◆ **TASKS FOR THIS EXERCISE**:
**a.** Which concentration camps does the Danuta Czech biography name as places where her father spent time?
**b.** Can you continue the Danuta Czech biography from where it stops, picking up after the sentence about her becoming the museum's deputy director?

◆ **PAGE TEXT**:
Danuta Czech (1922 – 4 April 2004) was a Polish Holocaust historian and deputy director of the Auschwitz-Birkenau State Museum in Oświęcim, Poland. She is known for her book The Auschwitz Chronicle: 1939–1945 (1990).

Background
Czech was born in Humniska, Poland. During World War II and the German occupation of Poland, her father, Stefan Czech, was a member of the Home Army who spent time in the Auschwitz, Buchenwald and Dora-Mittelbau concentration camps. Czech attended the St. Kinga gymnasium in Tarnów, graduating in 1939, then the commercial lyceum, also in Tarnów, in 1941. According to the museum, she became a member of the Polish resistance, along with her father. From 1946 to 1952, she studied sociology at Jagiellonian University, Kraków, obtaining a master of philosophy degree. In 1955 she began work as a researcher with the Auschwitz-Birkenau State Museum, eventually becoming its deputy director.

◆ **Stored dataset items**:
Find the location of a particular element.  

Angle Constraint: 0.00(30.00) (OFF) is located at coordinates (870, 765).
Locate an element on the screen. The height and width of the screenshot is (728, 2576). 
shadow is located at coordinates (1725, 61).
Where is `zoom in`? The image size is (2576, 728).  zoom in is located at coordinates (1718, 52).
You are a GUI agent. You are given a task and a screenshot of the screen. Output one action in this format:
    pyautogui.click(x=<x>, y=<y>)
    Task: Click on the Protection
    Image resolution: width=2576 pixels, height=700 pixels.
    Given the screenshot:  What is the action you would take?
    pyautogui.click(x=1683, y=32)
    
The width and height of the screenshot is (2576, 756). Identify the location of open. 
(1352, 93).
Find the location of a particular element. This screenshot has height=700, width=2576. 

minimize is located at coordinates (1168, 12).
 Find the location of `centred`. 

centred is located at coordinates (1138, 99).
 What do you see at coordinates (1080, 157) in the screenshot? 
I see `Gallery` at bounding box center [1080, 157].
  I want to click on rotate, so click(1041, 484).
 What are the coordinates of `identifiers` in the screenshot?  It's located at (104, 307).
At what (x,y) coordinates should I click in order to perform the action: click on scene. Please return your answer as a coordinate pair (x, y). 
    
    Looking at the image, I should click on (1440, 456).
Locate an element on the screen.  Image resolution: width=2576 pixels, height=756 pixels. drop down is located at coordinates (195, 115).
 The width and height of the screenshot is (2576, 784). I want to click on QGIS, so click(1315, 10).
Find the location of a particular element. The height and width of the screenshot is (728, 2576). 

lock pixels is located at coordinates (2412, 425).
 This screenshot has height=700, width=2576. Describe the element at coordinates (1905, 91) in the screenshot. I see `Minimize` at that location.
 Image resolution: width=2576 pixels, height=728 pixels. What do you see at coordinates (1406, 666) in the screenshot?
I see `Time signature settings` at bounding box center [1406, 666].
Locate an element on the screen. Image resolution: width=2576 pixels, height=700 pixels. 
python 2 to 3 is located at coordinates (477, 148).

◆ **EXPECTED RESPONSES**:
**a.** Auschwitz, Buchenwald and Dora-Mittelbau

**b.**
The Auschwitz Chronicle
Almost 1,000 pages in length, The Auschwitz Chronicle is a meticulous chronicle of events in the Auschwitz concentration camp from construction to liberation. According to the Auschwitz museum, the book became Czech's life's work: "No serious scholarly work on Auschwitz could fail to cite her study."

Selected works
(1984) with Jadwiga Bezwinska (eds.). KL Auschwitz Seen by the SS: Höss, Broad, Kremer. New York: Howard Fertig.
(1990). The Auschwitz Chronicle: 1939–1945. New York: Holt. First published in installments by the Auschwitz-Birkenau State Museum in 1958–1963. Also published as Kalendarium wydarzen w obozie Koncentracyjnm Auschwitz-Birkenau 1939–1945.
(1996) with Franciszek Piper and Teresa Świebocka. Auschwitz: Nazi death camp. Oświęcim: Auschwitz-Birkenau State Museum.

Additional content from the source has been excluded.